**DATA SECTION:**
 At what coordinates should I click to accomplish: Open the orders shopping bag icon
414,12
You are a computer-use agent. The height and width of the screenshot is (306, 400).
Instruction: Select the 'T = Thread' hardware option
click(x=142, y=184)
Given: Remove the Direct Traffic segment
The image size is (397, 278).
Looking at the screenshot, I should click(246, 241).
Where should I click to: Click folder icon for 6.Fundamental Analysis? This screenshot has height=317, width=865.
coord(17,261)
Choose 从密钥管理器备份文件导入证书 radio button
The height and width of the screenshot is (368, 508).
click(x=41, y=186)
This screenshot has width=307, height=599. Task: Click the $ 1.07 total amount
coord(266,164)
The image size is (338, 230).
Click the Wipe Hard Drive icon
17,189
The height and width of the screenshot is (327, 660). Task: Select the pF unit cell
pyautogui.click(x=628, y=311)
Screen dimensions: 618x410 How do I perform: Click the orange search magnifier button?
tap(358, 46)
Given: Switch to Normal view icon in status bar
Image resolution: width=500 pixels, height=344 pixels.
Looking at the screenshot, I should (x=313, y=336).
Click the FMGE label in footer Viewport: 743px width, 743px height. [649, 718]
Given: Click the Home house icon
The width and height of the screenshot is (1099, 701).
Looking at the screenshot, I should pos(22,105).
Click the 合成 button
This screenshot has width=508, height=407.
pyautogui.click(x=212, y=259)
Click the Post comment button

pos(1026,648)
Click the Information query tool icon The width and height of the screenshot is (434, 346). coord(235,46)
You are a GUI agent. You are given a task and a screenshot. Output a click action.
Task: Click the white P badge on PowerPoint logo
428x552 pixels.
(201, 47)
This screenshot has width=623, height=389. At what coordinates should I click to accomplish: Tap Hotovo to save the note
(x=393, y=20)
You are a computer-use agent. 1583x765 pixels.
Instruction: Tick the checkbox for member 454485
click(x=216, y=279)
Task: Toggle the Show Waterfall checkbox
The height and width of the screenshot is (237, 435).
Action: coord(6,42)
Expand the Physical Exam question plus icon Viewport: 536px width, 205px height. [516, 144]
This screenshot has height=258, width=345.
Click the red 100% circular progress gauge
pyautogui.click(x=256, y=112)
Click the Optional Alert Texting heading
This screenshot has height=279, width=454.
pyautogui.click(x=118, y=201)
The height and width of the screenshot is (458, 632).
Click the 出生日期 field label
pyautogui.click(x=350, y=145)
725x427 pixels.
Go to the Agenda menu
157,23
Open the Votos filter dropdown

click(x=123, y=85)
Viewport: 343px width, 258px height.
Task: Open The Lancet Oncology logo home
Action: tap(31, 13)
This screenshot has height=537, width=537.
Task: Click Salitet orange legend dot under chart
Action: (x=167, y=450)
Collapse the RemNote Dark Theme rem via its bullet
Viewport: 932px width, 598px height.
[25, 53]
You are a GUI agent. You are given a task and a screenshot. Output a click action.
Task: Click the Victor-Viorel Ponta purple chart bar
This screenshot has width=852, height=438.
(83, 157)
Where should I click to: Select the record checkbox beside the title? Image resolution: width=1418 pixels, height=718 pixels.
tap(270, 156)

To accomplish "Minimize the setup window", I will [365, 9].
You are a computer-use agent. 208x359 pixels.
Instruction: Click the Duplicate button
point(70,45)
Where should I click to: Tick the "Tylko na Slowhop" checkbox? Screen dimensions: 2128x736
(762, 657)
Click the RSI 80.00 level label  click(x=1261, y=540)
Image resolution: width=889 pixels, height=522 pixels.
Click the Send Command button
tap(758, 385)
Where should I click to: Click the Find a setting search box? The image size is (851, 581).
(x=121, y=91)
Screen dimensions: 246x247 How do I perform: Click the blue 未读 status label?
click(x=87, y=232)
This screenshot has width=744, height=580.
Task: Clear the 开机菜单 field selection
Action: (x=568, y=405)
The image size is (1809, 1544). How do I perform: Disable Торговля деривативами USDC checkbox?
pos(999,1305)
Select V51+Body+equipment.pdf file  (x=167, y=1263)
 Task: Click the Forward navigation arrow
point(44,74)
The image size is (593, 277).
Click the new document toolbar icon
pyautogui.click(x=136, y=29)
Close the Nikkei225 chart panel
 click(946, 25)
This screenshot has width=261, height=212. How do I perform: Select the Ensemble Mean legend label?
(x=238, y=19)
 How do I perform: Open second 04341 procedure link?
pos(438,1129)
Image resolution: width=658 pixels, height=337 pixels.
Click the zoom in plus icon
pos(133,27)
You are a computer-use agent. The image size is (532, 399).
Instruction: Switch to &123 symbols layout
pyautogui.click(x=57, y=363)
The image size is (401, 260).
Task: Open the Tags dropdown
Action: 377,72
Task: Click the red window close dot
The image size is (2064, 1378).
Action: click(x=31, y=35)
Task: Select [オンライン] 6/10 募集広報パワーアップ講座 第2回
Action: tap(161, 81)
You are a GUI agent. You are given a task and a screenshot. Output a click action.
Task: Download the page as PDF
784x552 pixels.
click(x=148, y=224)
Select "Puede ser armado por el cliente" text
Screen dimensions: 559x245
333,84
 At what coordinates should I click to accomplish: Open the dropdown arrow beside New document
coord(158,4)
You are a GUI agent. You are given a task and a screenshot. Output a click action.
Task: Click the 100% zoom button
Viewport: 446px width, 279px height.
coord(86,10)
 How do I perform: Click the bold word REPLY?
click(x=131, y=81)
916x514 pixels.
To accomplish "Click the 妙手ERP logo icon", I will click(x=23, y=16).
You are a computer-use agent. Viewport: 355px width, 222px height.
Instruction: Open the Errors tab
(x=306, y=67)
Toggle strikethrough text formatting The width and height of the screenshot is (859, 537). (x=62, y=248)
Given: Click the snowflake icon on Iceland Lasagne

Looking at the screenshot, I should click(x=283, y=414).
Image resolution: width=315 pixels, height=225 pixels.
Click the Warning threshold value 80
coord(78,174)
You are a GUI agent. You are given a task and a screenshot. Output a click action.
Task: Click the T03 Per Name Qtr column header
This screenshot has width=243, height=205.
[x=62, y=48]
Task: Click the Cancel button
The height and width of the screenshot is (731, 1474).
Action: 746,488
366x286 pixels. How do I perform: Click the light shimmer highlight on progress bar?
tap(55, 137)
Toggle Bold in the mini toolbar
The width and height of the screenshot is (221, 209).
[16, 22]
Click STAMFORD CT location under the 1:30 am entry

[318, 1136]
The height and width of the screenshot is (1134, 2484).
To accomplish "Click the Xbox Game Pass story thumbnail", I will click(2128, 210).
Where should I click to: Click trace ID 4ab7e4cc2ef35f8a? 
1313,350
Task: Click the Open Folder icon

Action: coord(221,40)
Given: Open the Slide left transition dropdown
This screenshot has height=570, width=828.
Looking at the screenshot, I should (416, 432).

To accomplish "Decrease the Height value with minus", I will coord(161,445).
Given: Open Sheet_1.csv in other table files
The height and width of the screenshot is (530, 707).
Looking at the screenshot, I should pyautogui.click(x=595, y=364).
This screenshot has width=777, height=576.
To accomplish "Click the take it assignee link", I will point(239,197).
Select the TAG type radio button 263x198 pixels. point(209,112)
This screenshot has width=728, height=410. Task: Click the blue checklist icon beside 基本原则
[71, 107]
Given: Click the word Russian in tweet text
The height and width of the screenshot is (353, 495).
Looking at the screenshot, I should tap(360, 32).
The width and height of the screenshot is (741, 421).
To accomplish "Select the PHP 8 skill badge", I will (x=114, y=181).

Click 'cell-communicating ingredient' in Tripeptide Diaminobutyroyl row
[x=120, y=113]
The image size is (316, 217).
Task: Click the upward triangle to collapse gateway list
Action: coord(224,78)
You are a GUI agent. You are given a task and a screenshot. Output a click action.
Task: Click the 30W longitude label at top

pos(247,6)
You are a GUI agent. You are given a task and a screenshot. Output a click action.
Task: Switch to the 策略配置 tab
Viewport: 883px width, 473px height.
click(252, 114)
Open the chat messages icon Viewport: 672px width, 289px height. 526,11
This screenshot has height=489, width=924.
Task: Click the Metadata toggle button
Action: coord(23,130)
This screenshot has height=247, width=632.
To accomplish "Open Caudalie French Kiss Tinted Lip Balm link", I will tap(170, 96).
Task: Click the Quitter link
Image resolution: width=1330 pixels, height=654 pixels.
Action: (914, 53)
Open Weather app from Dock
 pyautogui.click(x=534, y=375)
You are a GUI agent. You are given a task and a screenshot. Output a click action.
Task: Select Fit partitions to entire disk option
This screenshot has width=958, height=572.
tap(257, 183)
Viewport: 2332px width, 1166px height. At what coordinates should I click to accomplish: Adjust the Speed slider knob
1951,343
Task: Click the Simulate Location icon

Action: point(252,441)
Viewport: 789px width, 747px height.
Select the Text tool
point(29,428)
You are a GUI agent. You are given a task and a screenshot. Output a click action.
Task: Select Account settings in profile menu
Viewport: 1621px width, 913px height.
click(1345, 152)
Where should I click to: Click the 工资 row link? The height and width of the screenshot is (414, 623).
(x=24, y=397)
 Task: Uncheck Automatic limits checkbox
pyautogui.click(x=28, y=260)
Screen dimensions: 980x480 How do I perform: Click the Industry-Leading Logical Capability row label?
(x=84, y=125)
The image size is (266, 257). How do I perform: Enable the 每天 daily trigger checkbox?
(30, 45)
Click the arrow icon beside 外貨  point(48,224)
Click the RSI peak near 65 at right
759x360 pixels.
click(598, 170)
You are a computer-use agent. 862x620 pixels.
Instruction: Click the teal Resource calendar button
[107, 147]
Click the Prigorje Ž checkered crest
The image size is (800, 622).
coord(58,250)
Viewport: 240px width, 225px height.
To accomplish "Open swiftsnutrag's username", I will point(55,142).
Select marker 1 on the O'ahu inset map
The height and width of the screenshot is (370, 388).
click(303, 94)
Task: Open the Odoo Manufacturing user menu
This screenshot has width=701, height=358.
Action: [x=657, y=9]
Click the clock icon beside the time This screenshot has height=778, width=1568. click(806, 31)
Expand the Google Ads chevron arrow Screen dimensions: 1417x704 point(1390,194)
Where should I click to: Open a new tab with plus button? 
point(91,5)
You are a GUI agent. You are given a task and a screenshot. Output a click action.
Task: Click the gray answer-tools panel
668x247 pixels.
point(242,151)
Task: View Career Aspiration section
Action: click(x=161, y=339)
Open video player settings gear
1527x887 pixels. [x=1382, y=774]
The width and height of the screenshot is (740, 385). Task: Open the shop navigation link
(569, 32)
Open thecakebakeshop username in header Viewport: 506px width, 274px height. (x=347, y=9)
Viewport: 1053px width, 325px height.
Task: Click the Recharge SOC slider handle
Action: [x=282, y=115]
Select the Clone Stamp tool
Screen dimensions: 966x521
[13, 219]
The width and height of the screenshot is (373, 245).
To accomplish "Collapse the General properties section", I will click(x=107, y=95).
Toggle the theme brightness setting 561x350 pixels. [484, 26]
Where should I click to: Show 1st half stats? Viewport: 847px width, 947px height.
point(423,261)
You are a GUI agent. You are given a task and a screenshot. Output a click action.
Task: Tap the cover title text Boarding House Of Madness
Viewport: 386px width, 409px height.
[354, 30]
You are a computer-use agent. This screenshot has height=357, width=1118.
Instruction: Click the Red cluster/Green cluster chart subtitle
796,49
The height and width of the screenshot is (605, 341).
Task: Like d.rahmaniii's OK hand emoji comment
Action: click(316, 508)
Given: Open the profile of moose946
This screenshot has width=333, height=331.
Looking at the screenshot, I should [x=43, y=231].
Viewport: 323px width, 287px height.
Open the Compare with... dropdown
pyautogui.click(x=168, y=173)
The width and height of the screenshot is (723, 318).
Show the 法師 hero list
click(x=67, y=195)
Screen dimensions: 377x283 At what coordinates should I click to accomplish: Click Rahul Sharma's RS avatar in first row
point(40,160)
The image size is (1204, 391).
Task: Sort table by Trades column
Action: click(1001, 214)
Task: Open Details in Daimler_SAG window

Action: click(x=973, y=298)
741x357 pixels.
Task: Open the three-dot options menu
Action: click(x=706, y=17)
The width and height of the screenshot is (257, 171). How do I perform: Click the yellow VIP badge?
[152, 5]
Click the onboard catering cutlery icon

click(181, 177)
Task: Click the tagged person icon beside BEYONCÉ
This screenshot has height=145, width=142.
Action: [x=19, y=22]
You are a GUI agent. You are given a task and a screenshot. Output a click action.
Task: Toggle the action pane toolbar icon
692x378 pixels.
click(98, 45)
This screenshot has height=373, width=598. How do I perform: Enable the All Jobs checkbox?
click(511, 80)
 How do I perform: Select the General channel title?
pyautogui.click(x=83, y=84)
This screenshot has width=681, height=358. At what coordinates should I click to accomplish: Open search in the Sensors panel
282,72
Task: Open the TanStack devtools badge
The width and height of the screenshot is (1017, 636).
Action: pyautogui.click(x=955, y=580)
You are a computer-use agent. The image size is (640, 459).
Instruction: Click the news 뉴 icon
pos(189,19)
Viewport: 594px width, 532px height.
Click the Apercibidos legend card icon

**YOUR OBJECTIVE:**
From the records above, transcribe exactly the run of lines that opens with the line holding "This screenshot has width=852, height=438." and closes with the line holding "Task: Download the page as PDF", both included.

**YOUR RESPONSE:**
This screenshot has width=852, height=438.
(83, 157)
Where should I click to: Select the record checkbox beside the title? Image resolution: width=1418 pixels, height=718 pixels.
tap(270, 156)

To accomplish "Minimize the setup window", I will [365, 9].
You are a computer-use agent. 208x359 pixels.
Instruction: Click the Duplicate button
point(70,45)
Where should I click to: Tick the "Tylko na Slowhop" checkbox? Screen dimensions: 2128x736
(762, 657)
Click the RSI 80.00 level label  click(x=1261, y=540)
Image resolution: width=889 pixels, height=522 pixels.
Click the Send Command button
tap(758, 385)
Where should I click to: Click the Find a setting search box? The image size is (851, 581).
(x=121, y=91)
Screen dimensions: 246x247 How do I perform: Click the blue 未读 status label?
click(x=87, y=232)
This screenshot has width=744, height=580.
Task: Clear the 开机菜单 field selection
Action: (x=568, y=405)
The image size is (1809, 1544). How do I perform: Disable Торговля деривативами USDC checkbox?
pos(999,1305)
Select V51+Body+equipment.pdf file  (x=167, y=1263)
 Task: Click the Forward navigation arrow
point(44,74)
The image size is (593, 277).
Click the new document toolbar icon
pyautogui.click(x=136, y=29)
Close the Nikkei225 chart panel
 click(946, 25)
This screenshot has width=261, height=212. How do I perform: Select the Ensemble Mean legend label?
(x=238, y=19)
 How do I perform: Open second 04341 procedure link?
pos(438,1129)
Image resolution: width=658 pixels, height=337 pixels.
Click the zoom in plus icon
pos(133,27)
You are a computer-use agent. The image size is (532, 399).
Instruction: Switch to &123 symbols layout
pyautogui.click(x=57, y=363)
The image size is (401, 260).
Task: Open the Tags dropdown
Action: 377,72
Task: Click the red window close dot
The image size is (2064, 1378).
Action: click(x=31, y=35)
Task: Select [オンライン] 6/10 募集広報パワーアップ講座 第2回
Action: tap(161, 81)
You are a GUI agent. You are given a task and a screenshot. Output a click action.
Task: Download the page as PDF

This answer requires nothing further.